Revision as of 01:29, 15 August 2019

Burkholderia pseudomallei (melioidosis)

Microbiology

  • Oxidase positive, indole-negative Gram-negative rod with "safety pin" appearance
  • Non-hemolytic

Epidemiology

  • Humans and animals
  • Important cause of death in SE Asia and northern Australia
    • Up to 80% seroprevalence in Thailand, mostly asymptomatic
    • Sporadic cases elsewhere
  • May have latent disease with reactivation much later
  • Acquired by percutaneous inoculation, inhalation (esp. lab workers), and ingestion
  • Risk factors for clinical disease
    • Diabetes
    • Heavy alcohol use
    • Chronic lung disease
    • Chronic kidney disease
    • Treatment with glucocorticoids
    • Cancer
    • Thalassemia

Clinical Presentation

  • Incubation period 9 days (range 1 to 21 days)
  • Presentations can vary from asymptomatic, skin ulcers, abscesses, latent infection, chronic pneumonia (similar to TB), or fulminant shock
    • Pneumonia (50%)
    • GU infection (15%)
    • Skin (15%)
    • Primary bacteremia (10%)
    • Septic arthritis/OM (3-5%)
    • Neuro (3-5%)
  • About 20% of clinical cases with develop septic shock

Diagnosis

  • Culture
    • Blood, throat, and urine cultures from all patients with suspected melioidosis
    • Grows on blood agar, MacConkey, etc. (i.e. not a fastidious organism)
    • Can use selective colistin or polymyxin B
    • On sheep blood agar, grows as small, smooth, cream-coloured colony with metallic sheen
    • May develop a dry and wrinkled appearance after 1 to 2 days of incubation
  • MALDI-ToF is not reliable for identifying it
  • Other methods
    • PCR
    • Immunofluorescence and latex agglutination
    • Serology (acute/convalescent)
  • Management

    • Intrinsic resistance to many antibiotics, especially using efflux pumps
    • Ceftazidime
    • Amoxicillin-clavulanic acid
    • TMP-SMX

    Biosafety

    • Lab workers can have aerosol exposure
    • May need prophylaxis in high-risk patients
      • Septra or doxy or amox/clav
  • Monitor with serology at baseline, weeks 1 2 4 and 6 post-exposure
    • Needs to be sent to CDC via NML
  • References

    1. ^  Bart J. Currie, Linda Ward, Allen C. Cheng.
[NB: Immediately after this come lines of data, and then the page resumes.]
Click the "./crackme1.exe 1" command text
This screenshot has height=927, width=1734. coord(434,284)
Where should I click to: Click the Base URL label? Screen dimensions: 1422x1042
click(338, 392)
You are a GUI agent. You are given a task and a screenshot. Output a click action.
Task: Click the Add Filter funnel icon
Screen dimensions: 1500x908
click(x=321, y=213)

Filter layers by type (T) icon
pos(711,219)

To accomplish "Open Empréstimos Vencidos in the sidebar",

David Joseph Diemert. The Epidemiology and Clinical Spectrum of Melioidosis: 540 Cases from the 20 Year Darwin Prospective Study. PLoS Neglected Tropical Diseases. 2010;4(11):e900. doi:10.1371/journal.pntd.0000900.
    2. ^  E. M. Meumann, A. C. Cheng, L. Ward, B. J. Currie. Clinical Features and Epidemiology of Melioidosis Pneumonia: Results From a 21-Year Study and Review of the Literature. Clinical Infectious Diseases. 2011;54(3):362-369. doi:10.1093/cid/cir808.